The core logic is contained in a single, self-contained Python script: sd_nf_colab.py.
This script is designed to be "drop-in" ready for Google Colab or local environments. It handles:
- Dependency Management: Automatically installs required packages (
xgboost,openml,pytorch-tabnet, etc.) if missing. - Data Pipeline: Downloads and preprocesses datasets from OpenML-CC18 (Adult, Bank-Marketing, Electricity, Nomao).
- Model Training:
- Teacher: Trains a strong XGBoost classifier.
- Baselines: Trains Logistic Regression, CART (Decision Tree), MLP, and TabNet.
- Ablation: Trains a "Vanilla" Neural Forest (Sigmoid routing, no diversity regularization).
- SD-NF: Trains the proposed model using Entmax sparse routing and Spectral Diversity Regularization (SDR).
- Evaluation: Computes AUC, Accuracy, NLL, and theoretical FLOPs.
- Artifact Generation: Produces training curves, eigen-spectrum plots, and extracted boolean rules.
-
Oblique Decision Trees: Neural trees that split data using learnable linear hyperplanes (
$w^Tx + b$ ) rather than axis-aligned cuts. -
Sparse Routing: Uses
entmax1.5to force routing probabilities to exactly 0 or 1, enabling conditional computation and crisp rule extraction. - Spectral Diversity Regularization (SDR): A determinantal point process (DPP) based loss term that forces the decision boundaries of different trees to be orthogonal, preventing mode collapse during distillation.

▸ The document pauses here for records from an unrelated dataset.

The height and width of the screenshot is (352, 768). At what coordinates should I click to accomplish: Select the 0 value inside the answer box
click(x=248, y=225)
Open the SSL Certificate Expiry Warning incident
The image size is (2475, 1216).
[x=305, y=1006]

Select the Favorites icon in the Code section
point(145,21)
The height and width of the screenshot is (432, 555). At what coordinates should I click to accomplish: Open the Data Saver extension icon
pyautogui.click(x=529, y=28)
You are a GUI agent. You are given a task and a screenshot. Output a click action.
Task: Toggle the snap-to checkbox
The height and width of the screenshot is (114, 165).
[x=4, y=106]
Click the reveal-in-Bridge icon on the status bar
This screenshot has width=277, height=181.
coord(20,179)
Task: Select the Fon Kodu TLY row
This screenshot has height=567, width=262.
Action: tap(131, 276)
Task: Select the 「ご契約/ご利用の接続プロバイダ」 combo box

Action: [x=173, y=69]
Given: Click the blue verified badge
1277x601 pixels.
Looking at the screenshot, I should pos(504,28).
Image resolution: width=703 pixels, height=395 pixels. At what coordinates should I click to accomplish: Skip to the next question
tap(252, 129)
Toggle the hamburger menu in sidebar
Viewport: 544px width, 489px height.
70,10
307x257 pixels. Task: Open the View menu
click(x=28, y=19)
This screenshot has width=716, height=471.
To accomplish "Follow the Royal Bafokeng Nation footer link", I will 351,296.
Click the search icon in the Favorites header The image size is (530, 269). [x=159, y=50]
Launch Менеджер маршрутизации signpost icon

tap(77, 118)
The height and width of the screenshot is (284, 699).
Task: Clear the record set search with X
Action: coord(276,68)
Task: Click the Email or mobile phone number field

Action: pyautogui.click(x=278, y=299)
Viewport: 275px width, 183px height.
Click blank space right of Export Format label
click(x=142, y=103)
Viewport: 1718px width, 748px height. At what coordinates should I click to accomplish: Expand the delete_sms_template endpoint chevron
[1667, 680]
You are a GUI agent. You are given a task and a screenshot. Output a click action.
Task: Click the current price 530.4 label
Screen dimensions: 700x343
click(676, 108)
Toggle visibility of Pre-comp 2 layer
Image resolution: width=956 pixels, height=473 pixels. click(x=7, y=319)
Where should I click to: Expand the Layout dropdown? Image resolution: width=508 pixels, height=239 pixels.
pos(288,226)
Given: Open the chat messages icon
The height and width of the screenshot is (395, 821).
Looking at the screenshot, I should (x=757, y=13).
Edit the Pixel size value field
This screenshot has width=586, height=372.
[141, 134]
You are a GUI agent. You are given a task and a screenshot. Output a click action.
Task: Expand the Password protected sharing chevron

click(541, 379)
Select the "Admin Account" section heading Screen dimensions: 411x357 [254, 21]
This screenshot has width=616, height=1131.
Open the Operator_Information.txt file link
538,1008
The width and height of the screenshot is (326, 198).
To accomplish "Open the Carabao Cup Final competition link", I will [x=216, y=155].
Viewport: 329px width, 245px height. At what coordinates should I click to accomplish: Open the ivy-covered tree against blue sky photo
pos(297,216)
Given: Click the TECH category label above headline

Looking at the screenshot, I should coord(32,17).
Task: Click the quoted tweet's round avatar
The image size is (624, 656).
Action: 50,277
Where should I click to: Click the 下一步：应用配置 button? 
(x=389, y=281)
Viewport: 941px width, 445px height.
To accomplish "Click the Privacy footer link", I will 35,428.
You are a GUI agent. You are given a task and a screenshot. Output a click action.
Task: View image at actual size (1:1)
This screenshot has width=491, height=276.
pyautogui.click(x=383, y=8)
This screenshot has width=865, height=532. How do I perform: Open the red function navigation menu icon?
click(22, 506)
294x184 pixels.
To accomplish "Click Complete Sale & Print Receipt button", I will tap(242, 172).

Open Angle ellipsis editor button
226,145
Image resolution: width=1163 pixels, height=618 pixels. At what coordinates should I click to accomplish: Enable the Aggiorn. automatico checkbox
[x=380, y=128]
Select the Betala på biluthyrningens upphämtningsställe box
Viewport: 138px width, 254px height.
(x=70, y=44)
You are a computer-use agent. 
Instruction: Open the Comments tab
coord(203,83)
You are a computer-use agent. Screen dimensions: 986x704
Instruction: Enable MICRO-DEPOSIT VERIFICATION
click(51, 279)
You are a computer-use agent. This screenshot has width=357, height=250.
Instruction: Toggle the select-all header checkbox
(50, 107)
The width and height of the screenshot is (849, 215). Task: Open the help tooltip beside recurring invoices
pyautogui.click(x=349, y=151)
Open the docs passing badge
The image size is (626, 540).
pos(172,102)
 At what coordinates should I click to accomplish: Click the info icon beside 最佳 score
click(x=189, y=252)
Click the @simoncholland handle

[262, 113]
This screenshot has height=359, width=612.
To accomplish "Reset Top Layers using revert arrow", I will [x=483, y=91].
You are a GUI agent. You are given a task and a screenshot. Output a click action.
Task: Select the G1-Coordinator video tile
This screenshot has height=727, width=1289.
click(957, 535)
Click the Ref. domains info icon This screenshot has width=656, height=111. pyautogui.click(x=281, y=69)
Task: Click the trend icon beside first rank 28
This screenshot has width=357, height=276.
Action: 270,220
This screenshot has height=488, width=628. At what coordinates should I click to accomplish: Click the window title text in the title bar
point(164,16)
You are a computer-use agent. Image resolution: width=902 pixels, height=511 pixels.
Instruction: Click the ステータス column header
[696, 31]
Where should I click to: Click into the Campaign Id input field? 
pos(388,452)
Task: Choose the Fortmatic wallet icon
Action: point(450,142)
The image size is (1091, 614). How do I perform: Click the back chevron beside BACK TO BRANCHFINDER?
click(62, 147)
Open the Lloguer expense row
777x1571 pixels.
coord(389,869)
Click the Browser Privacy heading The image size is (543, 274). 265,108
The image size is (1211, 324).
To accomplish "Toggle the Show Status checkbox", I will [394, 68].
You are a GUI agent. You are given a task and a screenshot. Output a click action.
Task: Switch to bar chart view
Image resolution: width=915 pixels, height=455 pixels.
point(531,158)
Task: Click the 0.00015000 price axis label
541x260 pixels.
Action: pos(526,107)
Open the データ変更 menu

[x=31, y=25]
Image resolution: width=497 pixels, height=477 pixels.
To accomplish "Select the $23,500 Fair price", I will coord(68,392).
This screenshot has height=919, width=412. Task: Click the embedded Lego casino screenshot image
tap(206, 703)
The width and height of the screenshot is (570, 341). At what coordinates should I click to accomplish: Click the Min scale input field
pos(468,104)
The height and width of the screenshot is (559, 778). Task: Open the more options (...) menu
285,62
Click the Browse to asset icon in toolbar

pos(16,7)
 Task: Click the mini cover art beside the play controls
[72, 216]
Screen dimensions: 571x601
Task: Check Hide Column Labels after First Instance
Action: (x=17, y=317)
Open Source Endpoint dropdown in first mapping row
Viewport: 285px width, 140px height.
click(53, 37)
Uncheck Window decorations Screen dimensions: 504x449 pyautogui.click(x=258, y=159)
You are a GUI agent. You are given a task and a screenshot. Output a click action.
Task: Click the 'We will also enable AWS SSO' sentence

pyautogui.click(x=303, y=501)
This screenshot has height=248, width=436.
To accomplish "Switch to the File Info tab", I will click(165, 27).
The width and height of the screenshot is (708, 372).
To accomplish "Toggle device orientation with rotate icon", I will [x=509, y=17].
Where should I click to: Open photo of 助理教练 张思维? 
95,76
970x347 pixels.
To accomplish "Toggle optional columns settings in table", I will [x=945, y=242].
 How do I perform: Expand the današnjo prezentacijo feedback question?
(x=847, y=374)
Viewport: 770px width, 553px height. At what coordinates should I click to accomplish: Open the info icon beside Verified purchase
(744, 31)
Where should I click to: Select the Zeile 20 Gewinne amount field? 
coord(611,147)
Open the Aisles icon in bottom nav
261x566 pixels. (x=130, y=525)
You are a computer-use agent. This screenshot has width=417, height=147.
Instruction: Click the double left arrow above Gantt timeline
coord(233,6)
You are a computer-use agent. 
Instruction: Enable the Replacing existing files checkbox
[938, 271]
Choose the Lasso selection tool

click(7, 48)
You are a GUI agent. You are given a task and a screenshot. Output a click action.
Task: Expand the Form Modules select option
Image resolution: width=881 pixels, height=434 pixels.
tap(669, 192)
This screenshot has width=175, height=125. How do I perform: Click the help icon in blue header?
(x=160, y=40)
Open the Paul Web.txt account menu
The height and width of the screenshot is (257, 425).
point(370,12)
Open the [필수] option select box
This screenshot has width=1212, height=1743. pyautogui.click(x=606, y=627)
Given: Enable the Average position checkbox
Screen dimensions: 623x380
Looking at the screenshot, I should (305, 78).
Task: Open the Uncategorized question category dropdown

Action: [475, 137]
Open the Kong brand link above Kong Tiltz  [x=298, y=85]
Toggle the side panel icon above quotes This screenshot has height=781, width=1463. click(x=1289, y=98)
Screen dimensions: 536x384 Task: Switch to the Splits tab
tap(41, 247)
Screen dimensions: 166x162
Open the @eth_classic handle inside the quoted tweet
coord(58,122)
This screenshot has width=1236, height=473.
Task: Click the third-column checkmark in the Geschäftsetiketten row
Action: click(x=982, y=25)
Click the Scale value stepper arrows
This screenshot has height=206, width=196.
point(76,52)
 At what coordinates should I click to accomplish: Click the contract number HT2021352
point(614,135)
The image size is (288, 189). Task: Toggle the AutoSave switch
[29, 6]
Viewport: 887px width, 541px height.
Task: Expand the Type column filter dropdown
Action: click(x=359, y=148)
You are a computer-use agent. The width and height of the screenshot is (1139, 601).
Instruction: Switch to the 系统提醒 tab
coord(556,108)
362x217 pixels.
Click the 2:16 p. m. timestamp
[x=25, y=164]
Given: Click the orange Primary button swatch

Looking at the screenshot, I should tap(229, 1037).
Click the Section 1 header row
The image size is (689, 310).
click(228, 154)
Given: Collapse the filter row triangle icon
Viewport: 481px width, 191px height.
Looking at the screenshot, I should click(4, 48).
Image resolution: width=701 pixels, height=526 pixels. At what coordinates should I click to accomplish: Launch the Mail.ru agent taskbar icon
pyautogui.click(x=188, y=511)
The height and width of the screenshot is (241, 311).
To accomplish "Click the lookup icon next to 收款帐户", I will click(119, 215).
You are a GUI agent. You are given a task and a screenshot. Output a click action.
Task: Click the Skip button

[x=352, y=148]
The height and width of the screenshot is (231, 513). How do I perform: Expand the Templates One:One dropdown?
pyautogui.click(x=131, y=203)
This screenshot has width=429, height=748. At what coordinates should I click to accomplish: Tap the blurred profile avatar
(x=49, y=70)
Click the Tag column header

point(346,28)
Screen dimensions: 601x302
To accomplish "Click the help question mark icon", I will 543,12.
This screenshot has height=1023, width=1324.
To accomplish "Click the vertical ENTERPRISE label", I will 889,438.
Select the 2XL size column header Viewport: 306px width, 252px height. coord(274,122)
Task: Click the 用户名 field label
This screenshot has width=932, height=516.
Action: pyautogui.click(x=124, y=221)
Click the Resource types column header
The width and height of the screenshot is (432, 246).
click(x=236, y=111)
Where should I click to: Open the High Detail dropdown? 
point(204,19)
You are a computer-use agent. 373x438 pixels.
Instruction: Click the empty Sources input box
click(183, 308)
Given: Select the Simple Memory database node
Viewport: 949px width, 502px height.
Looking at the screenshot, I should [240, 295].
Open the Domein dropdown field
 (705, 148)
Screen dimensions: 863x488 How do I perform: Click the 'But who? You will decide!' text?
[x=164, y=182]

To run the experiments locally:
python sd_nf_colab.pyHyperparameters are defined in the TRAINING_CONFIG dictionary near the top of the file:
TRAINING_CONFIG = {
"nf_depth": 5, # Depth of student trees
"nf_trees": 6, # Number of trees in student forest
"lambda_sdr": 0.01, # Strength of spectral diversity regularization
"lambda_sparse": 1e-3, # Strength of entropy sparsity penalty
# ...
}Outputs (metrics, plots, and rules) will be saved to /content/sd_nf_outputs (or relative to execution path).